ACTIVITY
Here the job is to print only the lines from the one containing "Given: Open Create New options" to the end of the entries, both included, exactly as they stand, with pictures excluded.

TASK MATERIAL section start

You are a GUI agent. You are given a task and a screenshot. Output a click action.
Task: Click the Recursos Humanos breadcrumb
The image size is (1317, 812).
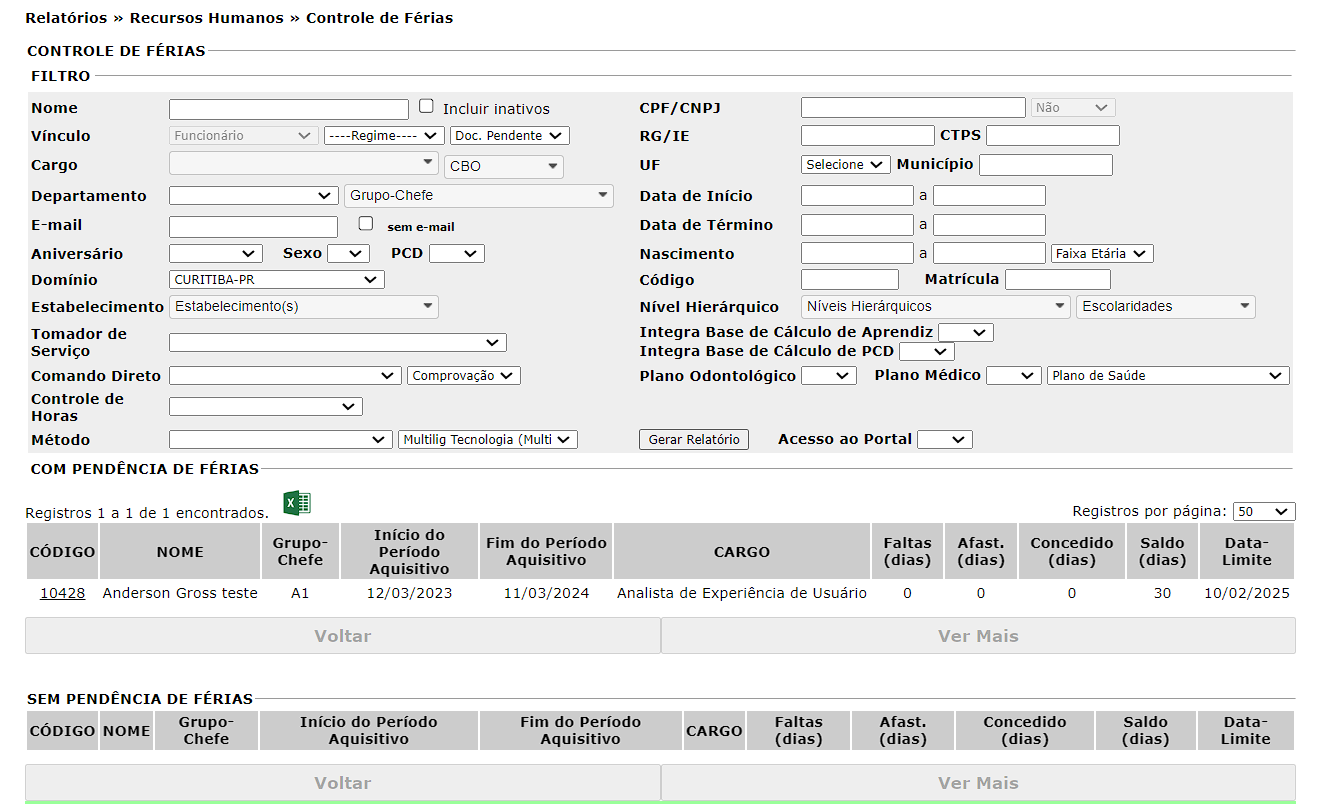pos(206,18)
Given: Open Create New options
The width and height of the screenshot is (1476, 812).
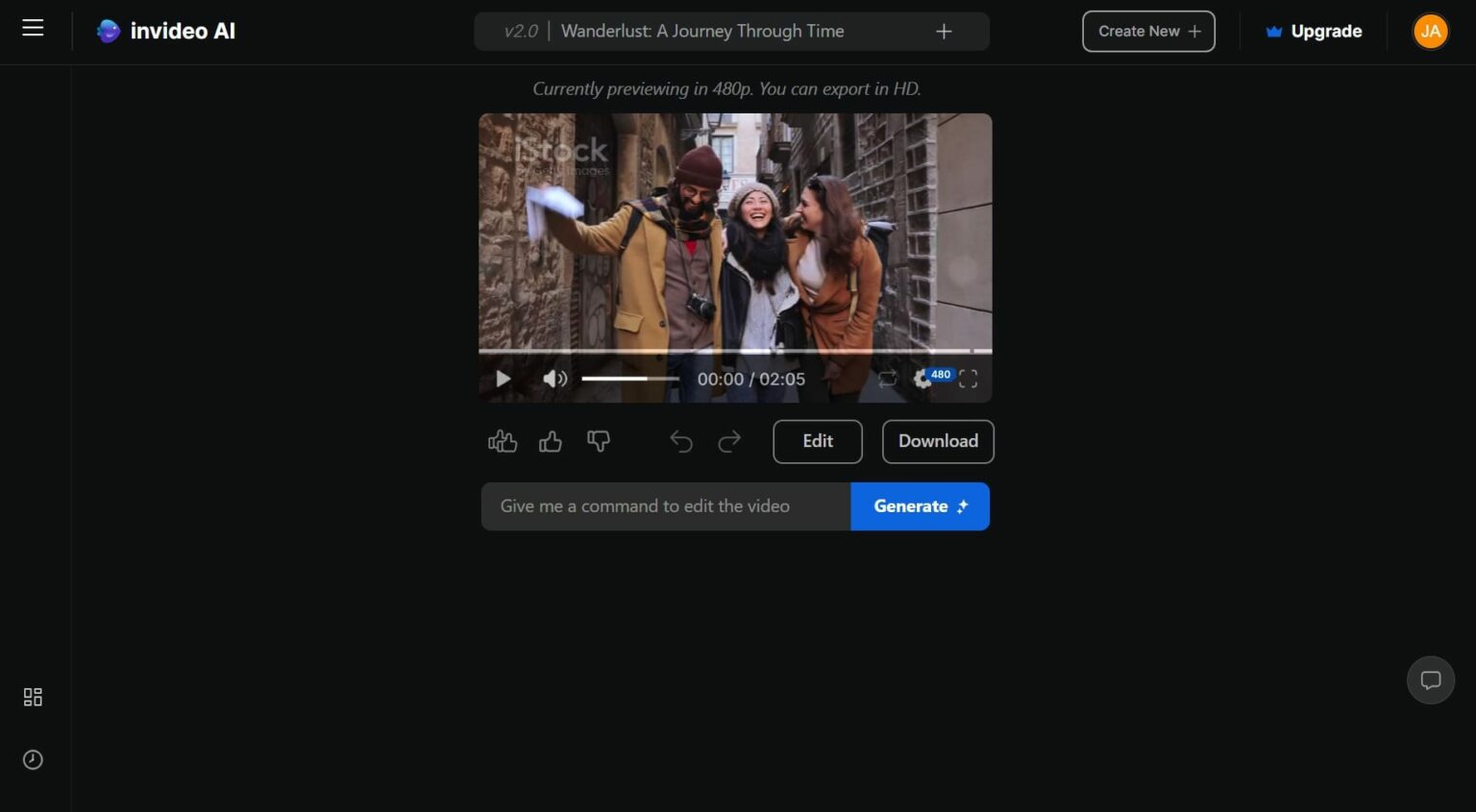Looking at the screenshot, I should coord(1148,31).
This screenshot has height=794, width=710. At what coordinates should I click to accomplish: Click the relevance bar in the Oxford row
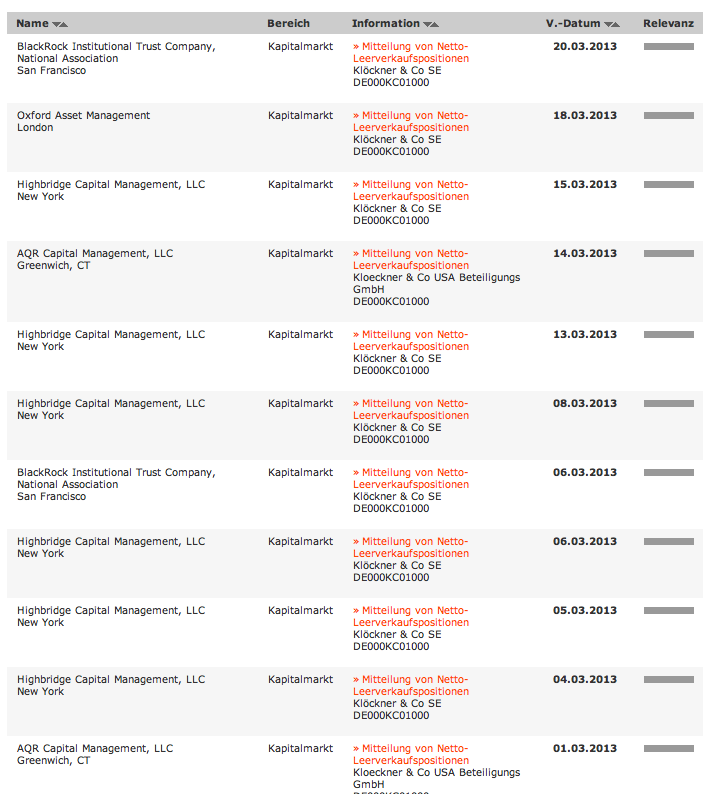pos(668,116)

TASK MATERIAL section end

COMPLETED EXERCISE
Given: Open Create New options
The width and height of the screenshot is (1476, 812).
Looking at the screenshot, I should coord(1148,31).
This screenshot has height=794, width=710. At what coordinates should I click to accomplish: Click the relevance bar in the Oxford row
pos(668,116)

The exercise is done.